I almost feel sorry for…

Robert Schuller. Almost…but not quite:

Once one of the nation’s most popular televangelists, the Rev. Robert H. Schuller is watching his life’s work crumble.

His son and recent successor, the Rev. Robert A. Schuller, has abruptly resigned as senior pastor of the Crystal Cathedral. The shimmering, glass-walled megachurch is home to the “Hour of Power” broadcast, an evangelism staple that’s been on the air for more than three decades.

The church is in financial turmoil: It plans to sell more than $65 million worth of its Orange County property to pay off debt. Revenue dropped by nearly $5 million last year, according to a recent letter from the elder Schuller to elite donors. In the letter, Schuller Sr. implored the Eagle’s Club members — who supply 30 percent of the church’s revenue — for donations and hinted that the show might go off the air without their support.

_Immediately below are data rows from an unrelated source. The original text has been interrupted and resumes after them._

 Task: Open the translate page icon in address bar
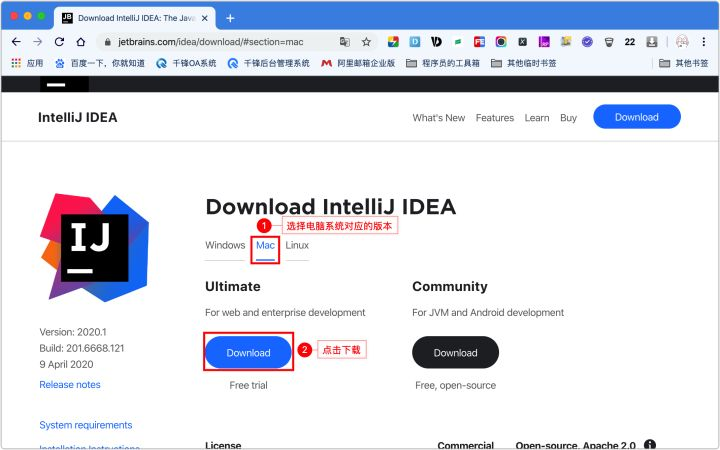coord(344,42)
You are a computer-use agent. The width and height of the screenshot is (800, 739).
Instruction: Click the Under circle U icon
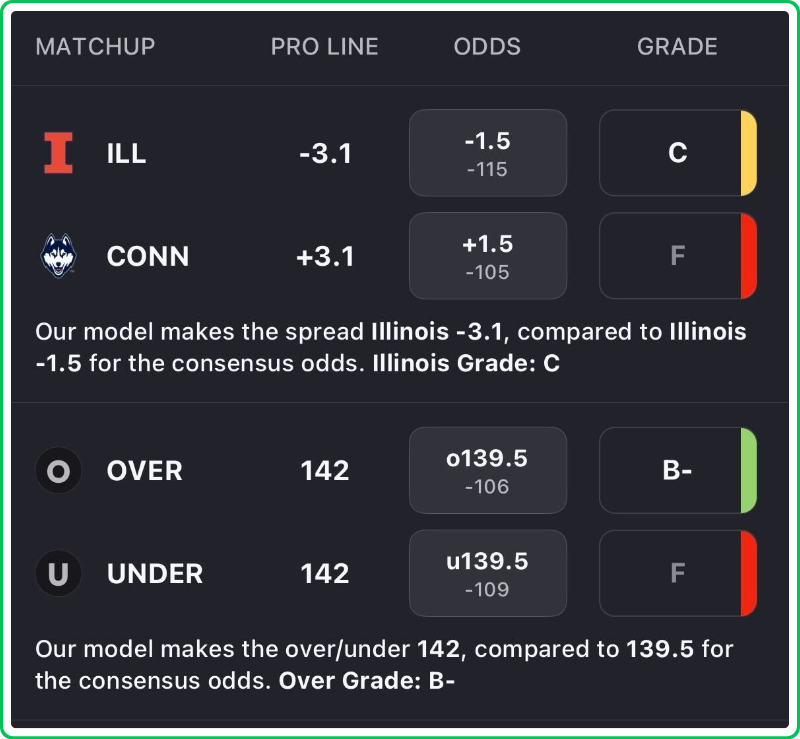(x=58, y=573)
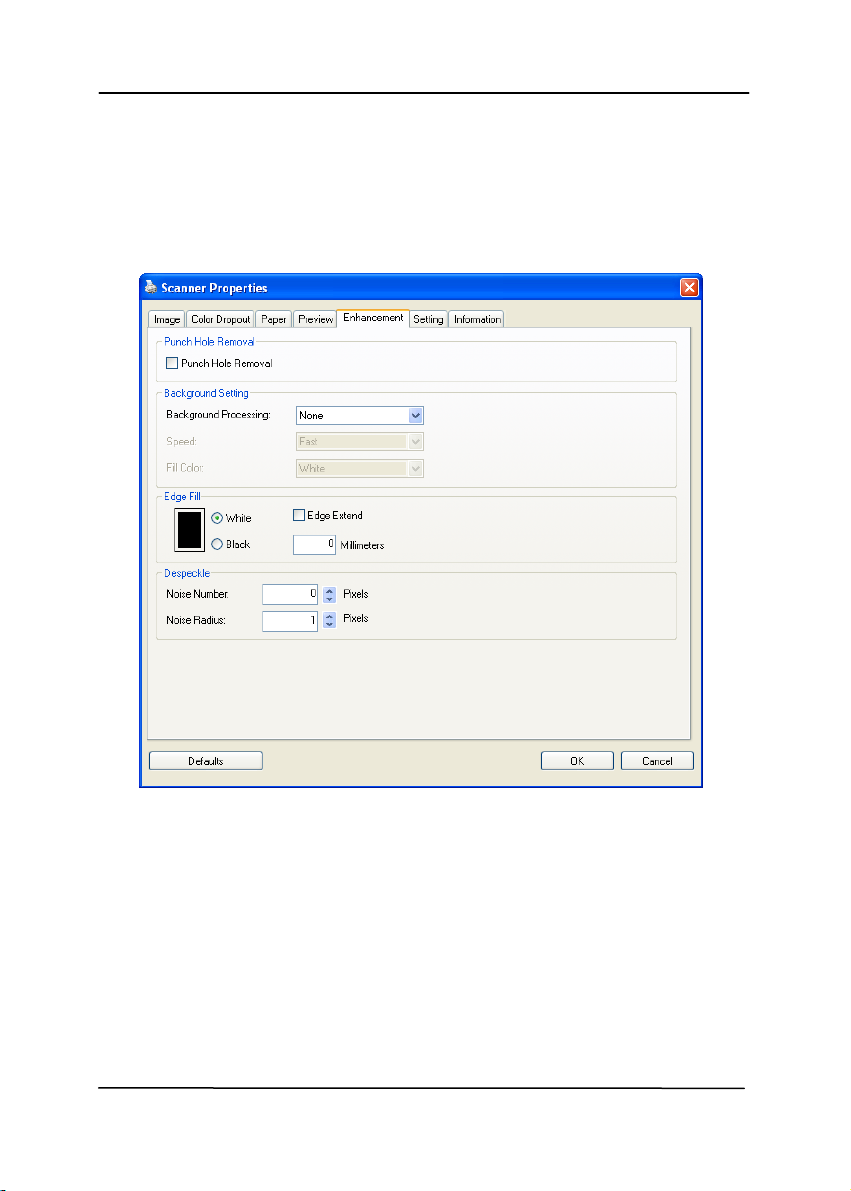Decrease Noise Radius with down arrow
This screenshot has width=851, height=1191.
tap(329, 626)
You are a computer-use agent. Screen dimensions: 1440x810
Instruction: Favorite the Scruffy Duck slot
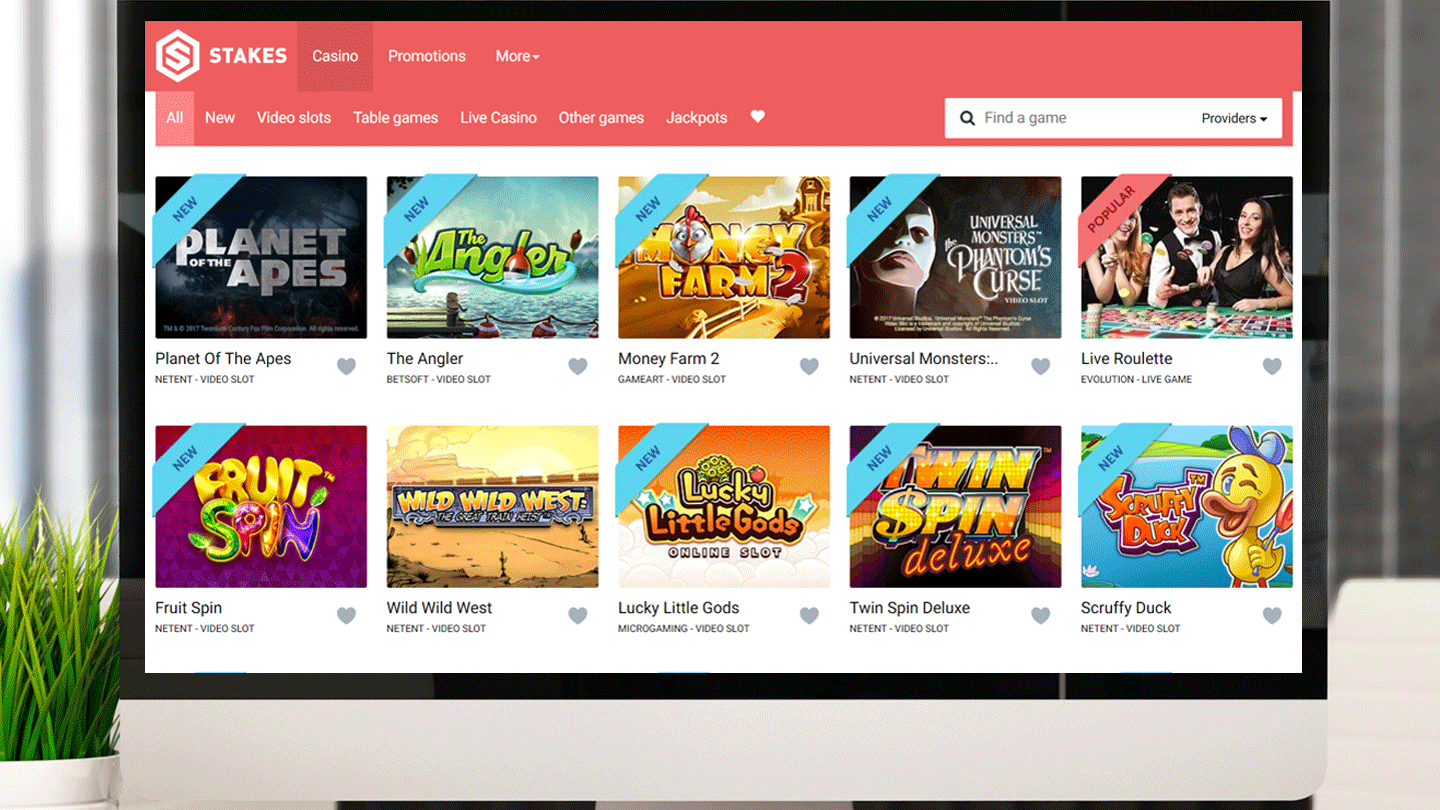[1272, 615]
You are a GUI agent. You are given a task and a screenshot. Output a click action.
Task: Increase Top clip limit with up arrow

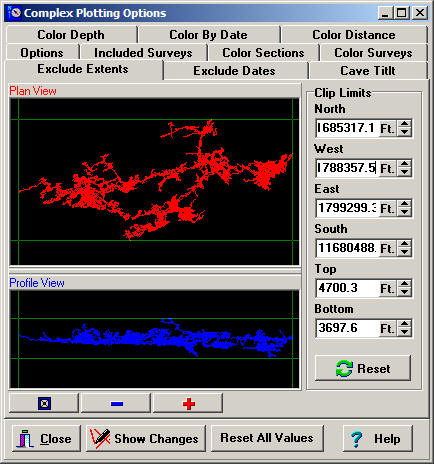click(x=405, y=284)
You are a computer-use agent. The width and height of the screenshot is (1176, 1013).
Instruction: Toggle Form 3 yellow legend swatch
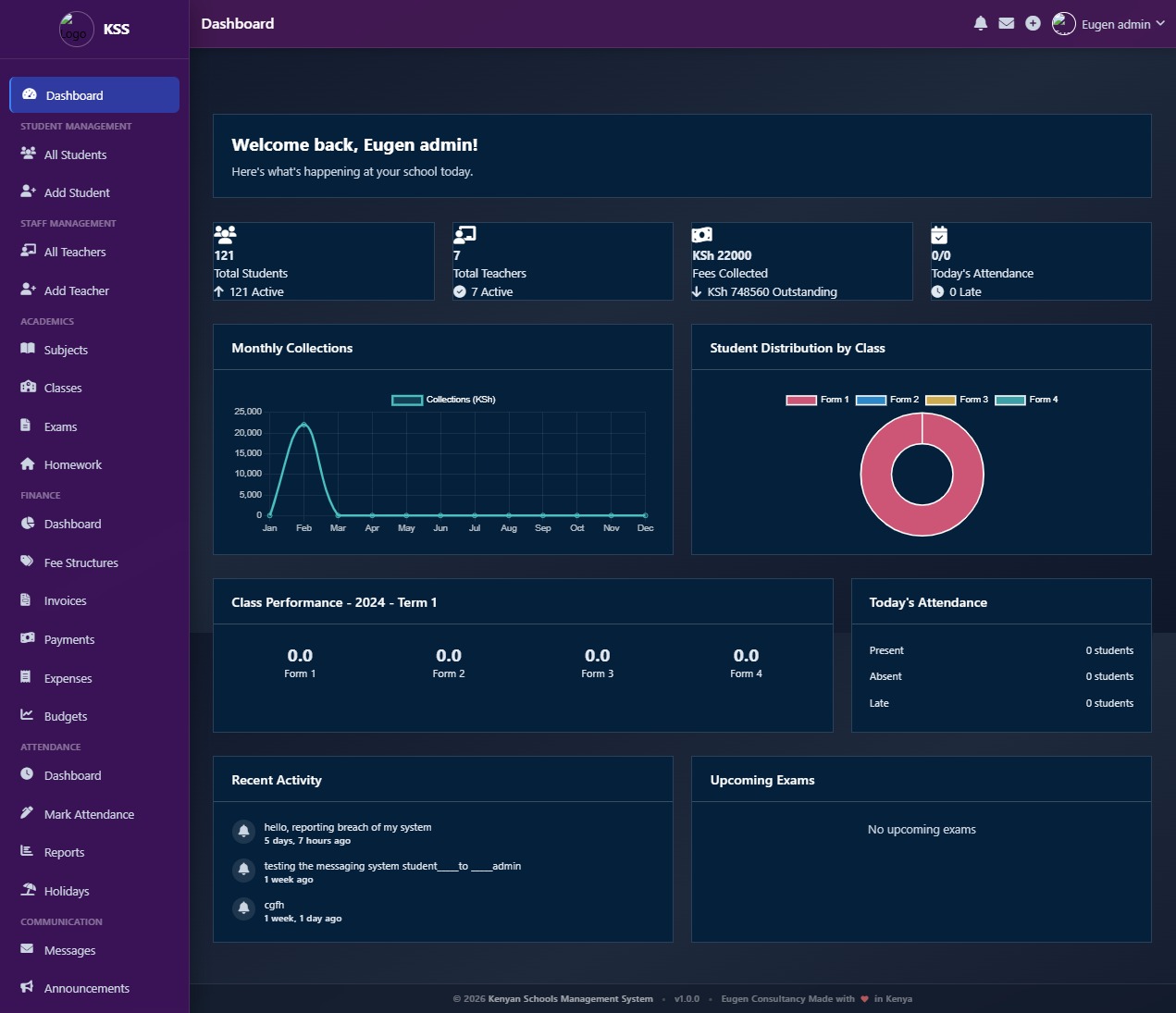940,400
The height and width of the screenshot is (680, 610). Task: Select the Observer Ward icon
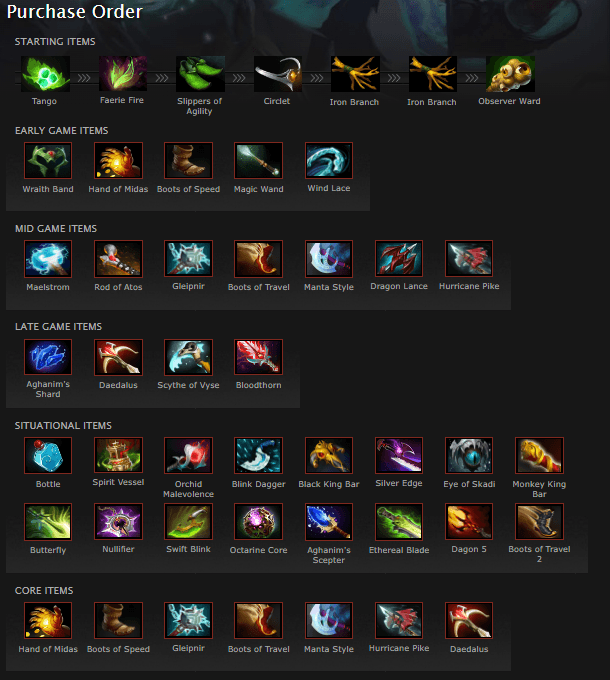[510, 74]

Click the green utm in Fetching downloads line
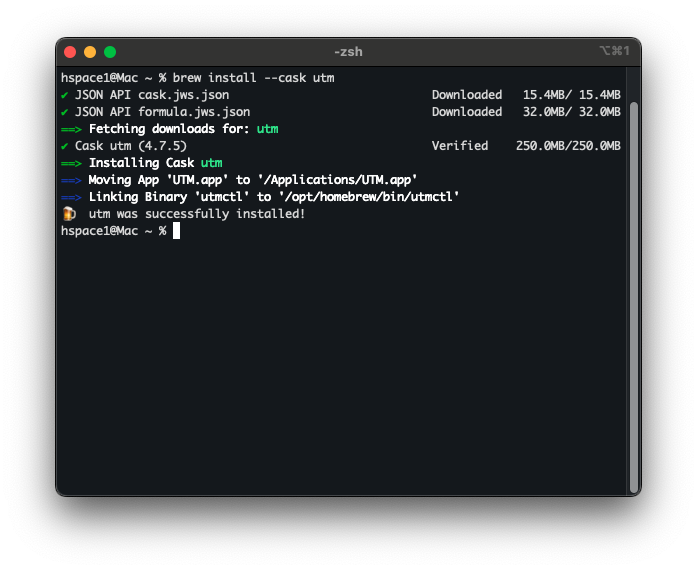[x=267, y=129]
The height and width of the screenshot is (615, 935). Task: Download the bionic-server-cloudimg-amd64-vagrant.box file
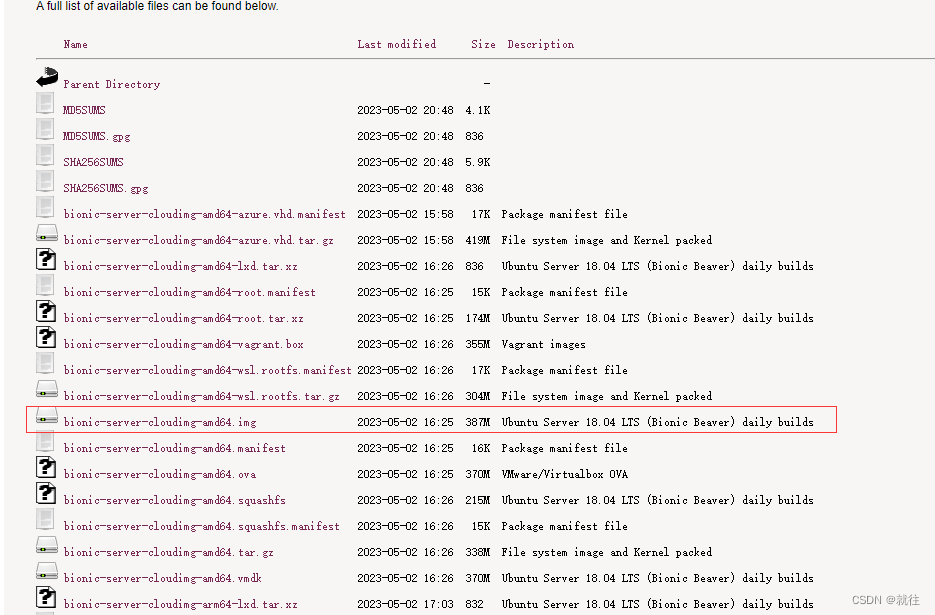[183, 343]
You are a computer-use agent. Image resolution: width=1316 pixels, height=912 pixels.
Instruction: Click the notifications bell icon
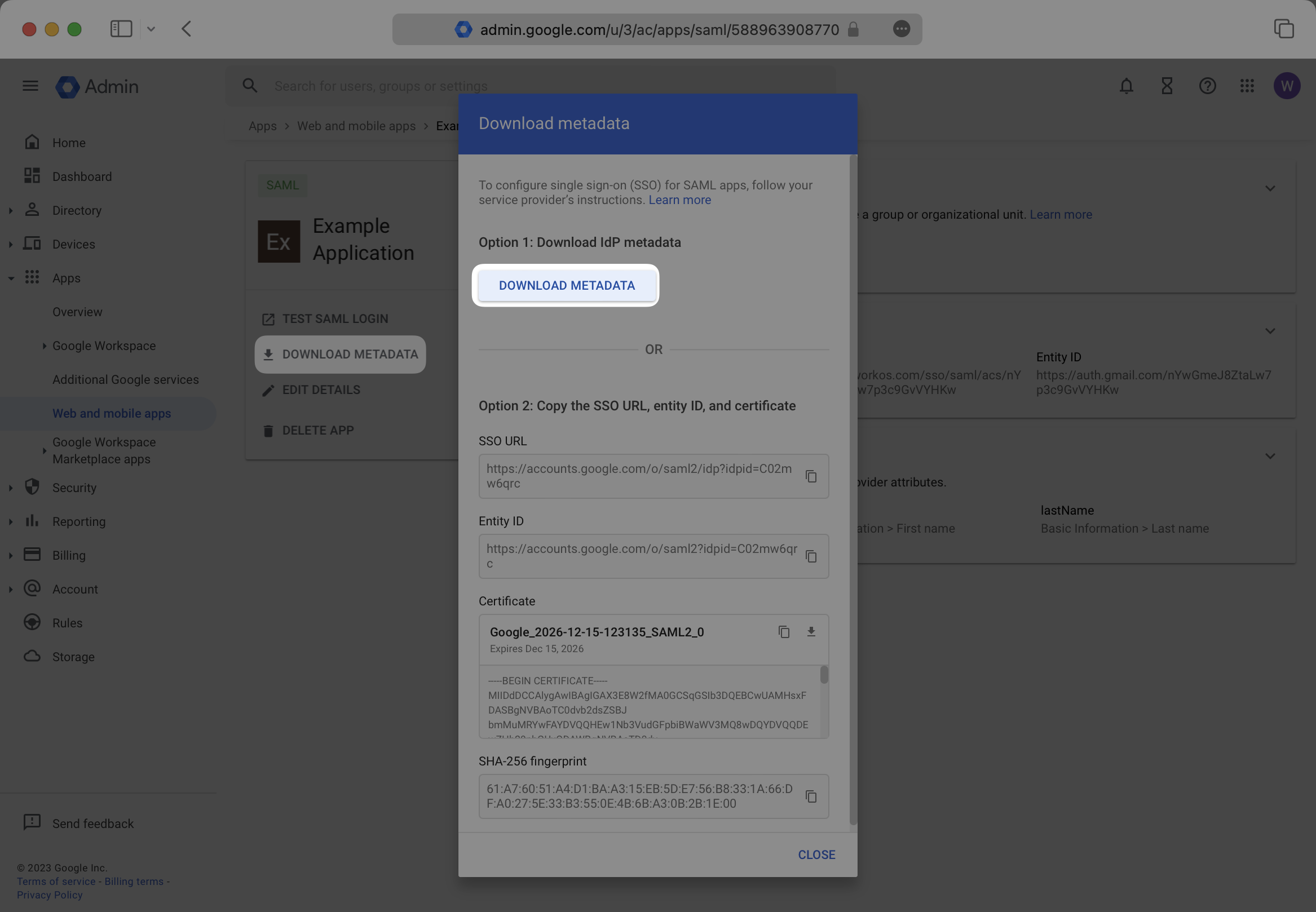coord(1126,86)
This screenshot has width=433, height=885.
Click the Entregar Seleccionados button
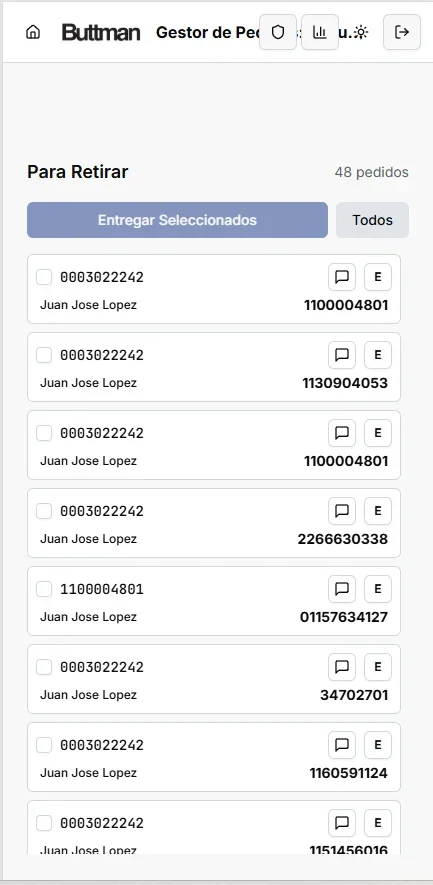[x=177, y=220]
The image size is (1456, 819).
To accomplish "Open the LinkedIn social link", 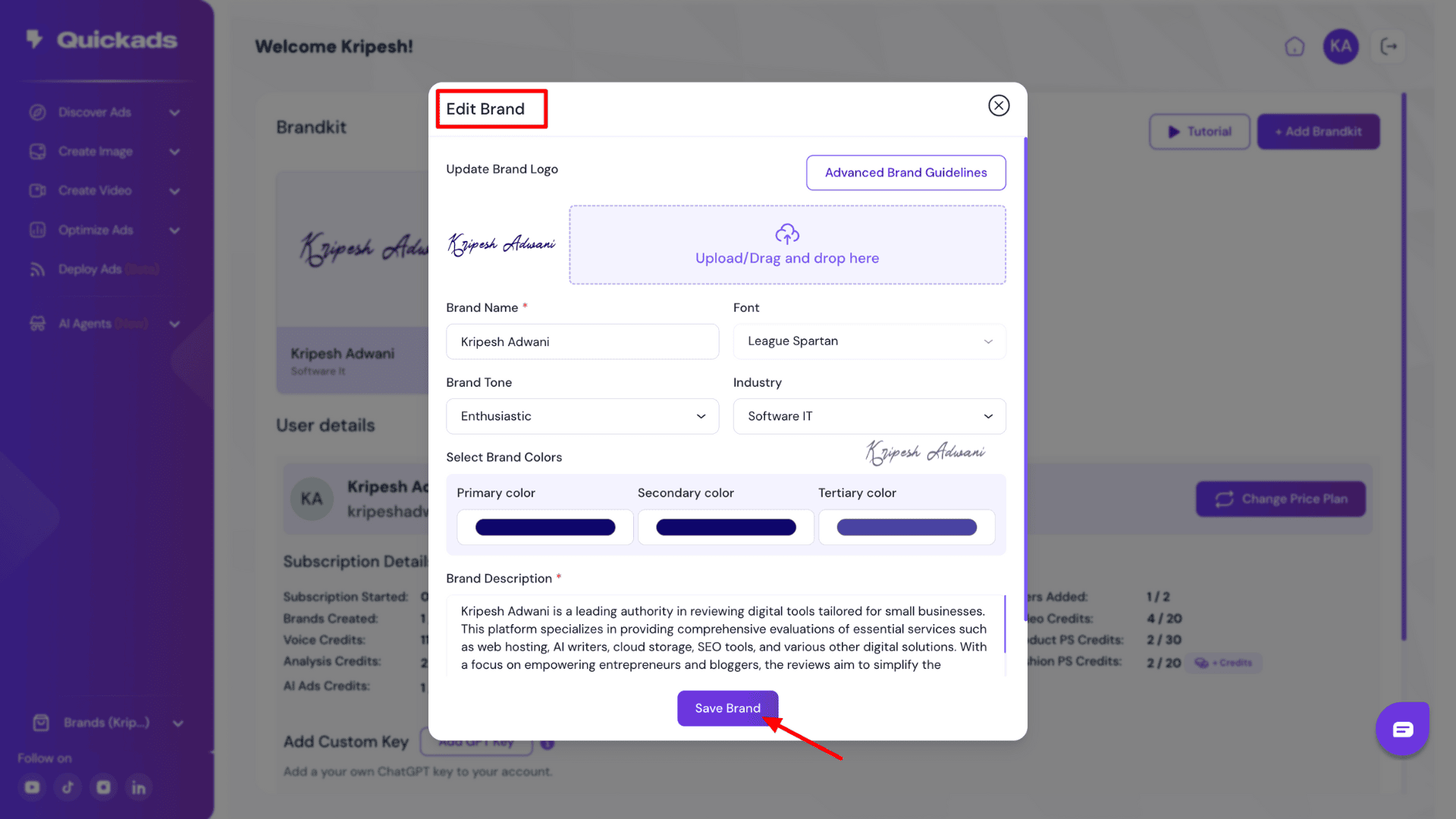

Awwww…too bad, so sad. But wait, you haven’t heard the “almost” part yet:

The Crystal Cathedral blames the recession for its woes. But it’s clear that the elder Schuller’s carefully orchestrated leadership transition, planned over a decade, has stumbled badly.

It’s a problem common to personality driven ministries. Most have collapsed or been greatly diminished after their founders left the pulpit or died.

Members often tie their donations to the pastor, not the institution, said Nancy Ammerman, a sociologist of religion at Boston University. Schuller, with a style that blends pop psychology and theology, has a particularly devoted following, she said.

“Viewers are probably much less likely to give when it’s not their preacher they’re giving to,” she said. “There’s something about these televised programs where people develop a certain loyalty.”

Translation: It’s a cult of personality, and when the personality at the head steps down, the cult is in trouble. In the US, the media are quick to denounce democratically-elected “demagogues” elsewhere (i.e. Venezuela), but the unelected real thing at home gets a free pass, especially if the demagogues in question disguise their demagoguery as “religion”. That’s why I find this passage so…enlightening:

The elder Schuller, who called his weekly show “America’s Television Church,” founded his ministry in a drive-in theater after moving to Southern California in 1955.

He studied marketing strategies to attract worshippers and preached a feel-good Christianity, describing himself as a “possibility thinker” and spinning his upbeat style into a 10,000-member church and a broadcast watched by millions worldwide.

The church’s main sanctuary, the Crystal Cathedral, is a landmark designed by renowned architect Philip Johnson, with a spire visible from afar amid Orange County’s suburban sprawl. Thousands make the pilgrimage to see where the broadcast is filmed before a live congregation.

The Schullers consider the church a family business and the younger Schuller’s 2006 appointment was sanctioned by the Crystal Cathedral’s parent denomination, the Reformed Church in America.

Emphasis added.

If it’s a family business, it’s supposed to be a profit-generating enterprise, no? At least that’s the way I understand it, as the daughter and granddaughter of a couple of mom-and-pop (or pop-and-grandpop) entrepreneurs.

But wait, isn’t that kind of at odds with the Schullers’ professed religion? It is if you actually listen to what Jesus said.

That’s why I have so much trouble feeling sorry for the Schuller clan-cult-Ponzi pyramid. True religions exist, but this “church” isn’t one of them, so the fall of its glass spire is as predictable as it is unlamentable. Glass, after all, is modified sand, and sand is the thing the foolish man in the parable built his house on.